The actual word analysis is following the same guidelines as above. You can check the source code in the repository, if interested.
The word cloud is shown below. Remarks:
- From companies, the winner of the pitching competition, Cybelangel is deservedly getting attention. That's good and the security topic will be hot during the next years.
- Maybe slightly surprising the next companies popping up from the words are Finnair and Nokia. Where are the small companies, we only get these big ones? From the startups I only manage to spot the pitching winner, Cybelangel. It surprises me.
- Investment company Atomico is in the discussions. They are big, active company and they just published a nice report about the state of tech in Europe - definitely worth reading.
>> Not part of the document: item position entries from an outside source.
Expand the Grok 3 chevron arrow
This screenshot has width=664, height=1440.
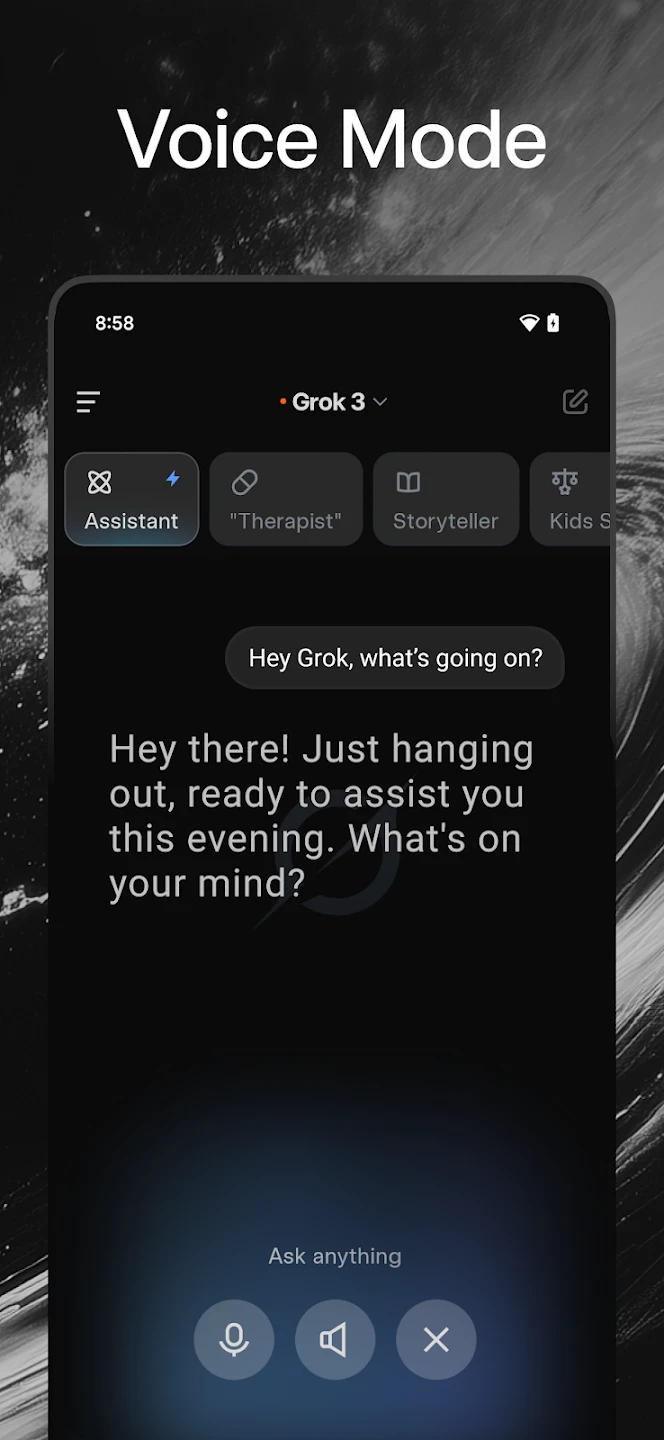click(380, 402)
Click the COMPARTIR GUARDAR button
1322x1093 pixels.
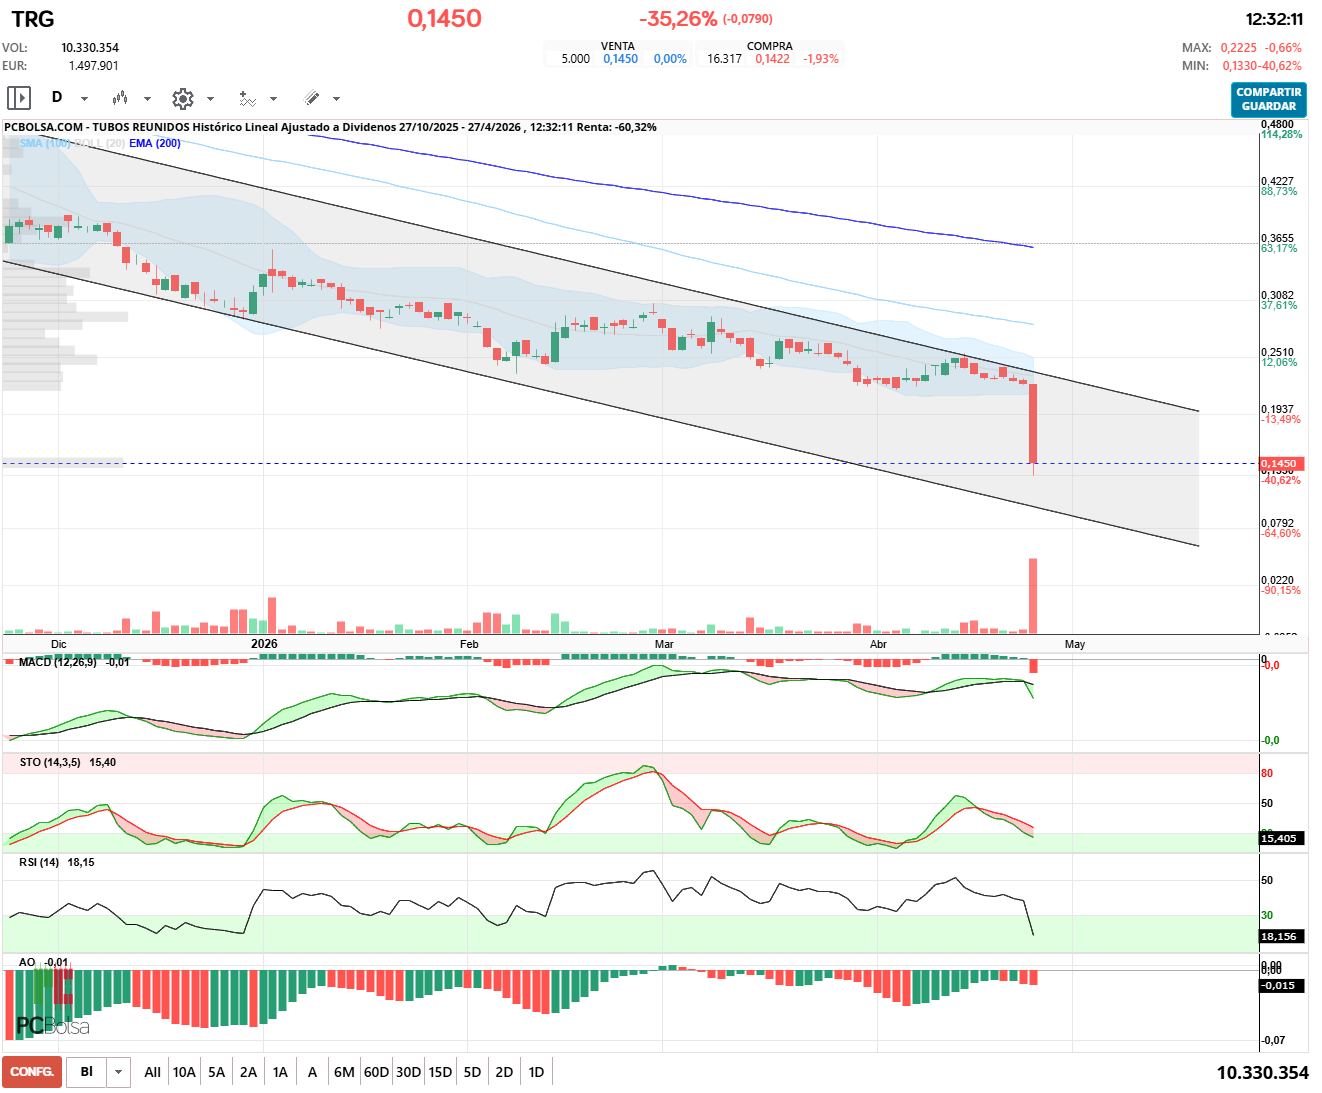coord(1268,99)
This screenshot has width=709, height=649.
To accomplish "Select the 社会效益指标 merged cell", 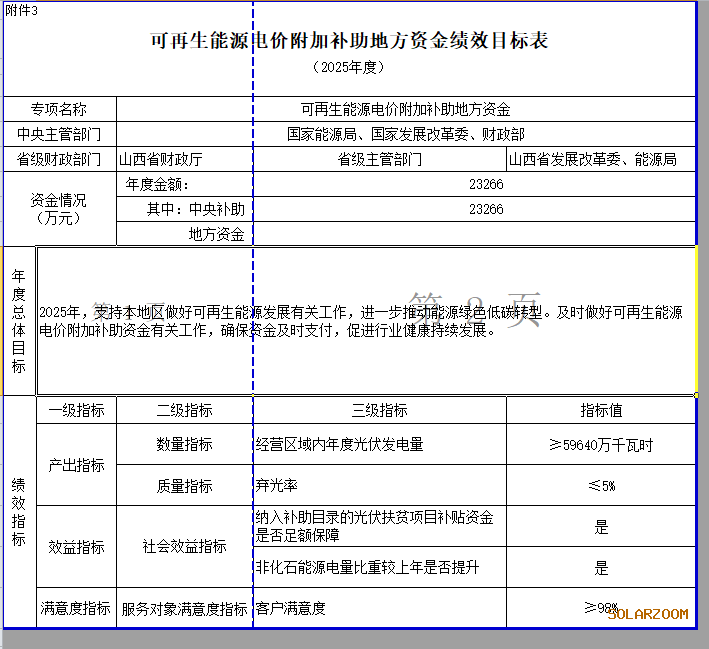I will [x=184, y=547].
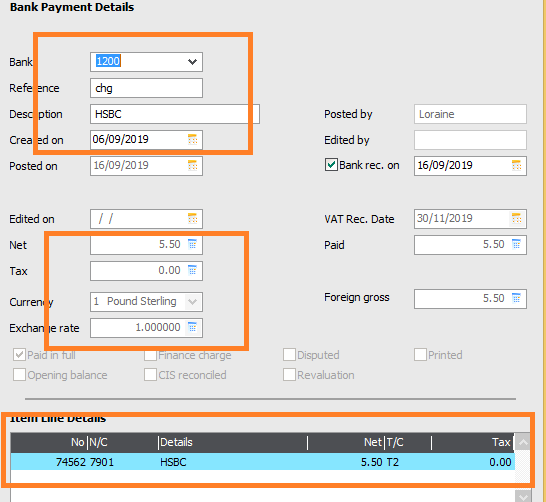Open calendar for VAT Rec. Date
This screenshot has height=502, width=546.
(x=516, y=219)
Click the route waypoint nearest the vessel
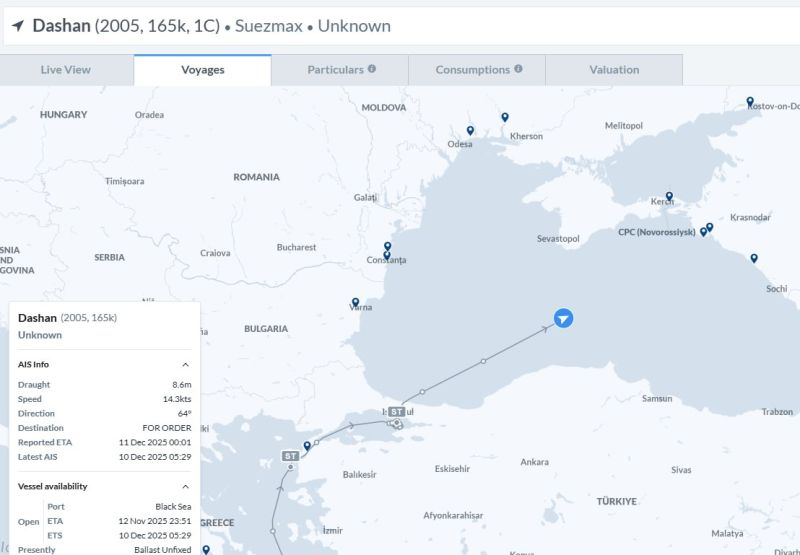Viewport: 800px width, 555px height. point(484,361)
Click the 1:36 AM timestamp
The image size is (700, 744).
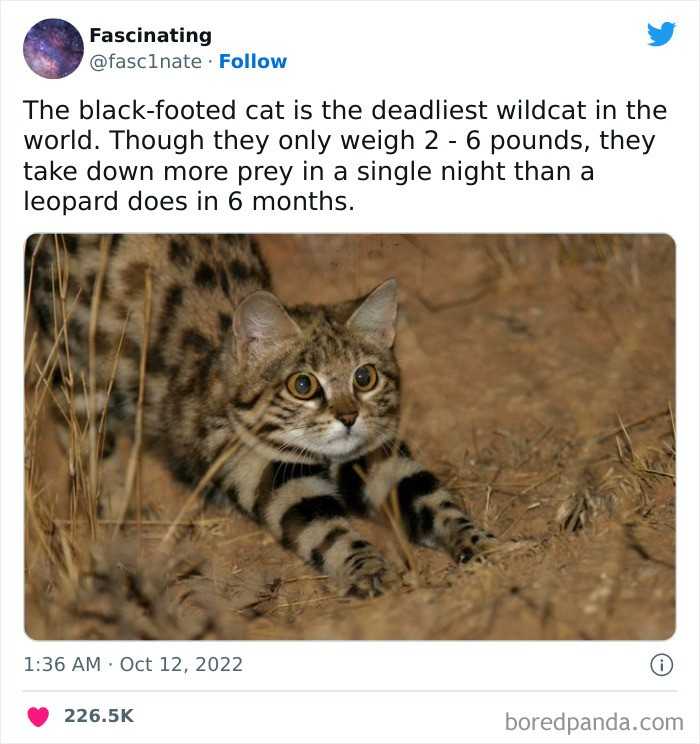point(62,664)

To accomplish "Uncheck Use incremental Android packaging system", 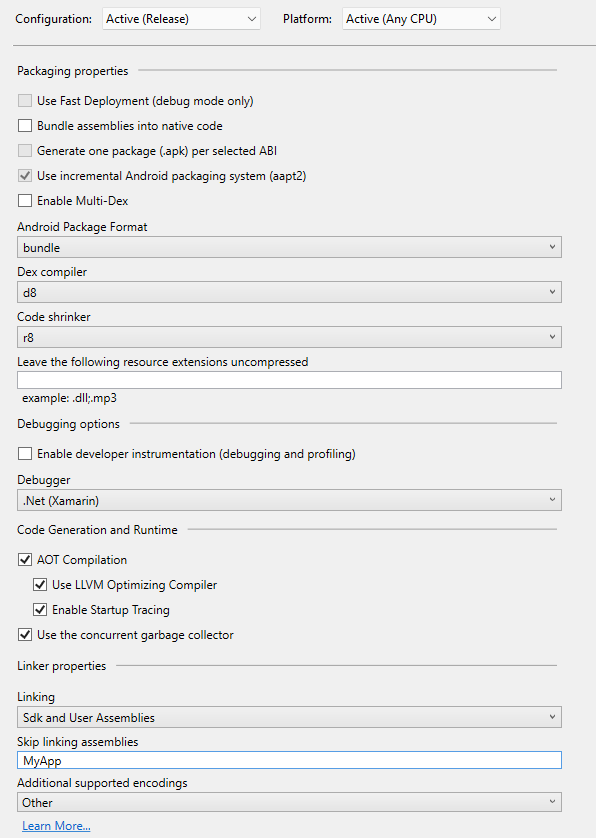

- From people, Peter Vesterbacka stands out. And as we see from the company descriptions -analysis, education is well highlighted there, so I predict prosperous future for Peter and his industry colleagues in the expanding market.
- Another person who is represented here in these top words is Joel Willans, an author and editor. It seems he has been extremely active in Twitter and caught attention.
- Helsinki is well represented in the cloud, and visibility for Finland is always a nice thing.